O presidente do Senado, Rodrigo Pacheco (DEM-RJ), informou ao GLOBO que vai discutir com a Secretaria-Geral da Mesa Diretora se a criação de uma CPI para investigar a gestão de governadores no combate à pandemia viola o regimento do Senado. Isso porque, segundo o regimento interno, a Casa não pode criar CPI sobre questões inerentes aos estados.

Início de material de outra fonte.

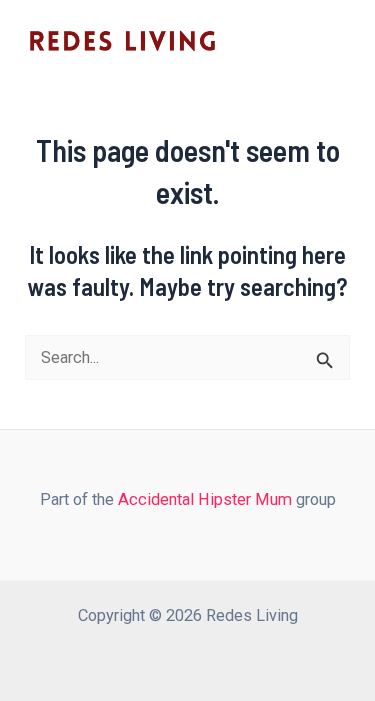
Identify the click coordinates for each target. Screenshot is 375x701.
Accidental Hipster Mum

Após o Supremo Tribunal Federal determinar que o Senado instale CPI pleiteada por Randolfe Rodrigues (Rede-AP) para apurar supostas irregularidades cometidas pela União, o senador governista Eduardo Girão (Podemos-CE) colheu assinaturas nesta segunda-feira para pleitear uma nova CPI, que incluiria prefeitos e governadores no hall de escrutinados e poderia tirar o presidente Jair Bolsonaro do foco. E é por conta desse segundo pedido de CPI que Pacheco consultará a Secretaria-Geral da Mesa.

O artigo 146 do regimento do Senado diz:

‘Não se admitirá comissão parlamentar de inquérito sobre matérias pertinentes:

1- à Câmara dos Deputados

2- às atribuições do Poder Judiciário

3- aos Estados’

A dúvida, portanto, é se competiria apenas às assembleias legislativas a criação de CPI para apurar irregularidades cometidas por governadores e secretários estaduais de Saúde.

Líder da maioria no Senado, Renan Calheiros (MDB-AL) disse ao GLOBO que a estratégia do governo com a manobra não é ampliar a investigação, mas inviabilizá-la.